Living Up to the Hype (Plus an Extra Helping of Hype from Me)

Blood Alley is full of character even these days - quaint old-looking streetlamps cast eery glows here and there in the night, craggy old cobblestone still covers the ground (unlike, say, the alley behind Storyeum), metal balconies with all sorts of gritty characters poking out from their apartments, another interesting assortment of characters pokes out onto the balcony of a club during its monthly fetish parties. It's a great place to include on a summer evening's city walk, if you're looking for a walk to really sink your teeth into. But Blood Alley is full of character because of its history too. It is said to be named for the butcher shops that used to be there, around the turn of the last century, that would rinse out the blood into the street at the end of each day. As well, public executions were held in Blood Alley Square.

So to start, on my first visit, I had fun before I even arrived, just because I love the location so much.

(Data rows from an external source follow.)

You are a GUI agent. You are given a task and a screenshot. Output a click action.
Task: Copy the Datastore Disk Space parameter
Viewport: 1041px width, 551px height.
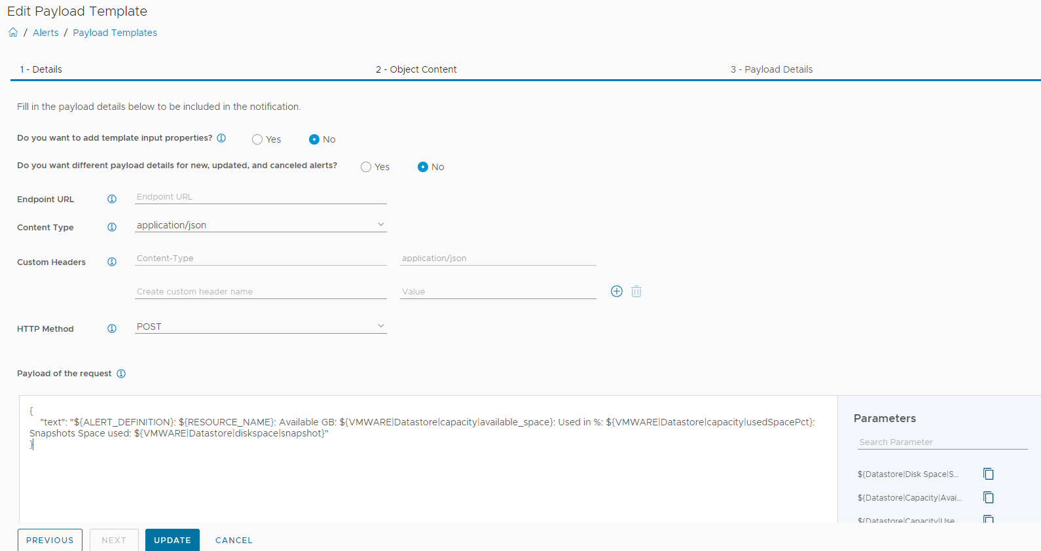tap(988, 474)
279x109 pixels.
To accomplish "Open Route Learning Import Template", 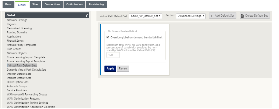I will [x=26, y=57].
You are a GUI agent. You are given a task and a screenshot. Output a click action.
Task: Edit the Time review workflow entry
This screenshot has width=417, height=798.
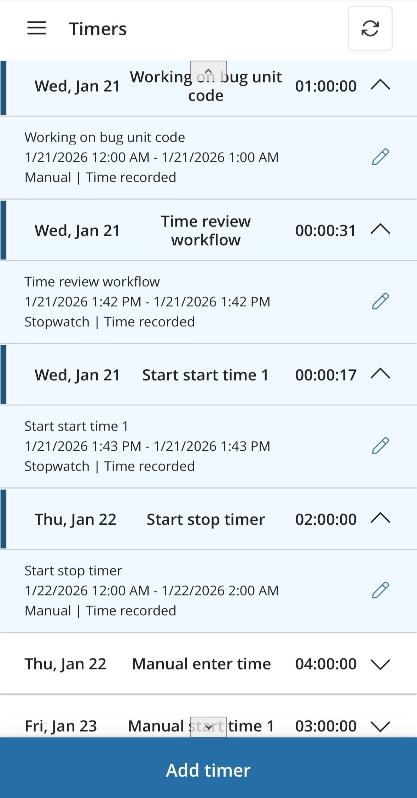pos(380,302)
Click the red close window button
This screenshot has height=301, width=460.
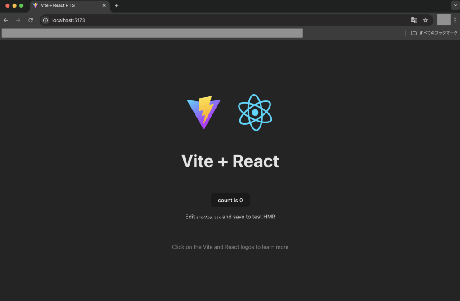point(7,5)
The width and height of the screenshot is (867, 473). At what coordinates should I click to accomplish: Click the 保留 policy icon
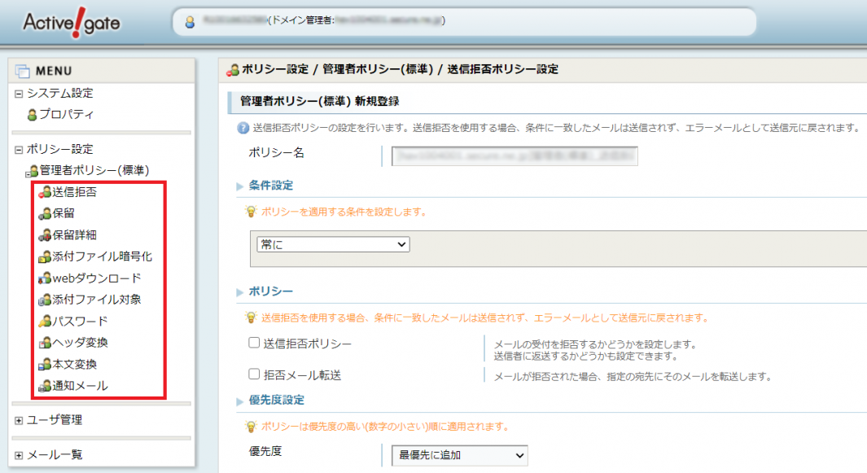(x=45, y=214)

I also love going to restaurants that feel a bit hidden away. We had made reservations for the four of us for fairly early in the evening, 7:30, on the second night of operation, a Thursday. We find the black salt shaker banner, and walk into a nice room, not too many people, with a very relaxed vibe and lots of creative looking types having a good time. It's got a blackboard painted wall in the back, with the cheeses, meats, and condiments listed (with origins in brackets for many, such as the local Oyama Sausage Company). It's all open space, old brick walls, zinc bar, and clean Brent Comber furniture (which I'm a fan of really because I heard him speak once, and he's quite charming). The simplicity of the room and the food is very refreshing. There's a great long communal table on one side. And there's a real epicurean sort of joy in it all. A forcemeat from Chef Jeff of Aurora Bistro here, a roadtrip planned to Seattle to acquire some Salumi meats there, a hearty recommendation for a particular glass of bubbly here, a little taste of fresh Okanagan apricots and cherries there. I remember a moment where Crime Lab Restaurant Boy pointed out another table "look, they're taking photos of their food like you do!" I felt so at home! We had exceptionally fun foodie company with us too, so our table of four was able to put a nice dent into the menu. I was happy to see the option of a pre-selected flight ($29/27), as I was a bit too spacey to really focus enough to make all those decisions to put together my own trio ($15 now, $14 then). Three of us ordered the themed flights, Made in BC, Sherry, and Red & Meat. The fourth chose a selection of cheeses, with accompanying condiments, and a glass of bubbly was recommended to pair with them. The beautiful photo of the spread says it all. Of course we all shared, so look at all the wonderful things to taste on this table.

The Spread

Their clever solution to organizing all of this really titillates the geek in me. Everything is all labelled! They simply put down a sheet with all the selections written down and lined up, complete with spots for the wine glasses all marked down. I really enjoyed the pairing aspect of the evening. For fun, try crossing over and trying your wines with the food that it's not paired with, to help you appreciate the actual pairing. For one of mine (on my second visit, not pictured here), I discovered the "unpairing" nearly ruined the experience of the meat compared to the pairing that really enhanced it (I can't really remember for sure, but I think it was the Palandri Cabernet Sauvignon with the ox tongue that really didn't do the tongue justice. Or maybe the wine suffered. Or maybe both. I dunno. Remember, I was drinking...and you know how I get).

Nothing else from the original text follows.